We recently discussed the highly-publicized splits of several celebrity couples, including the separation of Courteney Cox and David Arquette and the separation-turned-divorce of Christina Aguilera and Jordan Bratman. Since the splits were announced, the couples have been subject to much speculation about the reasons behind the separation and each pair's future plans. However, there is perhaps no topic that has received more press than the future of their finances. While Aguilera and Bratman had a prenuptial agreement, Cox and Arquette reportedly had none, leaving open the possibility that Arquette could be awarded half of Cox's $100 million fortune.

Historically, women have not been great proponents of prenuptial agreements.

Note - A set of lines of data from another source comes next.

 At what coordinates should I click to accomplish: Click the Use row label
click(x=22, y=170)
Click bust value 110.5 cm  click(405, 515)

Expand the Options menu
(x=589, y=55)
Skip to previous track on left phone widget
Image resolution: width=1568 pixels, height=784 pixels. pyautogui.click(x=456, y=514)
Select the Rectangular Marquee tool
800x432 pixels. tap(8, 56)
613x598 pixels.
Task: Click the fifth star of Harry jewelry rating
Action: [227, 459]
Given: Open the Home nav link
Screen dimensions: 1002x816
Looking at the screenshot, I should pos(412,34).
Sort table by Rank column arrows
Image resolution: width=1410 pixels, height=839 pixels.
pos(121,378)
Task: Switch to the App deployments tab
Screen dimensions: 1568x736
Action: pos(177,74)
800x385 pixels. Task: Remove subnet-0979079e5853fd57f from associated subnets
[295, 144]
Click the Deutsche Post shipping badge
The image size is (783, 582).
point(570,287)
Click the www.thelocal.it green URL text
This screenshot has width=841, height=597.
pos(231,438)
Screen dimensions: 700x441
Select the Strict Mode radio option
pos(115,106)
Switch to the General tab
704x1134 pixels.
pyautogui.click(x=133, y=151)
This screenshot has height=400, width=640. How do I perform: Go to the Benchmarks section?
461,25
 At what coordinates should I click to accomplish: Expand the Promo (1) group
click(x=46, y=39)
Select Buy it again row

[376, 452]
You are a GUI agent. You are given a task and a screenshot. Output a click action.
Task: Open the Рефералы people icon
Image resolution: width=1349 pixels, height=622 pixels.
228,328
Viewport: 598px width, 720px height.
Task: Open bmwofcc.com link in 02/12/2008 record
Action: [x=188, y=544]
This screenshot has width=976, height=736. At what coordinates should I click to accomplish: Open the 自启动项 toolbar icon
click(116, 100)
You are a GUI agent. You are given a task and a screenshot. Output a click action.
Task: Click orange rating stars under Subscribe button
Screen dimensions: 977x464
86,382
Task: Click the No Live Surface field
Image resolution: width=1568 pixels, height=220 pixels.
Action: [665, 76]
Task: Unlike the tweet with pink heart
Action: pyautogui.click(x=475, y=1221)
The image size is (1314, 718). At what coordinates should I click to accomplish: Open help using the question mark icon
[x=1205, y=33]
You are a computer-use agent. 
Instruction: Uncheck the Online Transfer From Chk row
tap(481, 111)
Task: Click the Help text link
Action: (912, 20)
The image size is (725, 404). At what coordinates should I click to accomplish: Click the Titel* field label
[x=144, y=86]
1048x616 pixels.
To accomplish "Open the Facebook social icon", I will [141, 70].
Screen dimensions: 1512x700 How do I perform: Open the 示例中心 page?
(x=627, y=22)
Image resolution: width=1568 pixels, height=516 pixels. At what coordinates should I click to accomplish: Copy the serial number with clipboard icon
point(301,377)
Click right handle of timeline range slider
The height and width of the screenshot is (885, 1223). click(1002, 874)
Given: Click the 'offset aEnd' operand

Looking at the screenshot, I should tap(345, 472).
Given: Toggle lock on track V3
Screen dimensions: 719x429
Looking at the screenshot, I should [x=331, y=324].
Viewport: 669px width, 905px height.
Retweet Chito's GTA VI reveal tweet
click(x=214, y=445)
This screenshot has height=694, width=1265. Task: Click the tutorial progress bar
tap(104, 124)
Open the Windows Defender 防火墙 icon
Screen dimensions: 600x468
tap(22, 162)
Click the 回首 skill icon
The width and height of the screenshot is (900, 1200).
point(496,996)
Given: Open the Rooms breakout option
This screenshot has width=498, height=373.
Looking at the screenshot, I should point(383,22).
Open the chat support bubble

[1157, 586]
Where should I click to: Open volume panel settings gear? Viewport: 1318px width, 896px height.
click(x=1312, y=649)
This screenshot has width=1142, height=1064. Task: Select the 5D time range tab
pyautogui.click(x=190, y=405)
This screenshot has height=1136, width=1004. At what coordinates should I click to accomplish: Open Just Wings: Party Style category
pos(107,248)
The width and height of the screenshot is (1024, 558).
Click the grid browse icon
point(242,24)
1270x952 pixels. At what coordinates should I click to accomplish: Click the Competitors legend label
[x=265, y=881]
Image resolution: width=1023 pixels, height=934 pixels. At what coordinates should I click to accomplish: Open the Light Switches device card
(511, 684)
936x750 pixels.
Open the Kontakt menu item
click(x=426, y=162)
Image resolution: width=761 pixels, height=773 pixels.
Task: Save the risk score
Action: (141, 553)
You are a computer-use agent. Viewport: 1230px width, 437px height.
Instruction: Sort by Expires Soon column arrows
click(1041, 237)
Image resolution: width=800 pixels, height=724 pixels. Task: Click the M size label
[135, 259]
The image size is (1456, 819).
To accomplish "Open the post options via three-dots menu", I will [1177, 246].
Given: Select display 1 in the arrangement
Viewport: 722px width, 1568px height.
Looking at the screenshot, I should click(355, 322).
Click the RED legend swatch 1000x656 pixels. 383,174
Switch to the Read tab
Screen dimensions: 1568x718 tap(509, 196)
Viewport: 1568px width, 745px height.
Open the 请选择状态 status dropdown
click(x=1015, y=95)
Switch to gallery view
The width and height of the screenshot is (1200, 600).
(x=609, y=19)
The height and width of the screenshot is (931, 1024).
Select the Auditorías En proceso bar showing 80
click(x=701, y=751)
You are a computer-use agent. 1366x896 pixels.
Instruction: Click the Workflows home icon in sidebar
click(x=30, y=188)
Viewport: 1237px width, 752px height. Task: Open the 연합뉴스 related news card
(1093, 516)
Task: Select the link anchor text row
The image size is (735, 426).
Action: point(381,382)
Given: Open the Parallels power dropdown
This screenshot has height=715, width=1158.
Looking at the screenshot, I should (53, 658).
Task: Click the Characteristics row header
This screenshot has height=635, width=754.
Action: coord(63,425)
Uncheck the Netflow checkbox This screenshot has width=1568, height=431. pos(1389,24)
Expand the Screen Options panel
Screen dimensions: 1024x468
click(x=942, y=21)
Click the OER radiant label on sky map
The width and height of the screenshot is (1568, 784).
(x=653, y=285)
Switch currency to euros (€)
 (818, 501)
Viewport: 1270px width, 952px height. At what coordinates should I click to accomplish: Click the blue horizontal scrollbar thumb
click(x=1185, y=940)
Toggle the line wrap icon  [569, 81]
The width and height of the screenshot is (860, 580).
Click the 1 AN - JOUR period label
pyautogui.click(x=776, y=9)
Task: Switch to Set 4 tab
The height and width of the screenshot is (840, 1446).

According to experts and attorneys, women are more likely to see such an agreement as a lack of confidence in the future of their relationship, while men generally see it as a business decision. However, as women increase their earning power and assets, they are increasingly likely to request prenuptial agreements prior to marriage. In a recent survey of 1600 divorce attorneys, 52 percent reported a vast increase in women seeking prenups.

"With additional employment opportunities and more roles in making money, acquiring money and giving money, women are much more involved in finances," said Marline Eskind Moses, president of the American Academy of Matrimonial Lawyers. "Consequently they recognized how important it is to plan for what would happen to them if their marriages do not work out."

In general, family law attorneys have seen an increase in prenuptial agreements over the last five years. Specifically, attorneys are reporting a rise in requests for the inclusion of pensions and retirement accounts in agreements. "Oftentimes pension and retirement funds are the parties' biggest asset and they can be substantial," Moses said. "People want to protect them when they're entering into a marriage."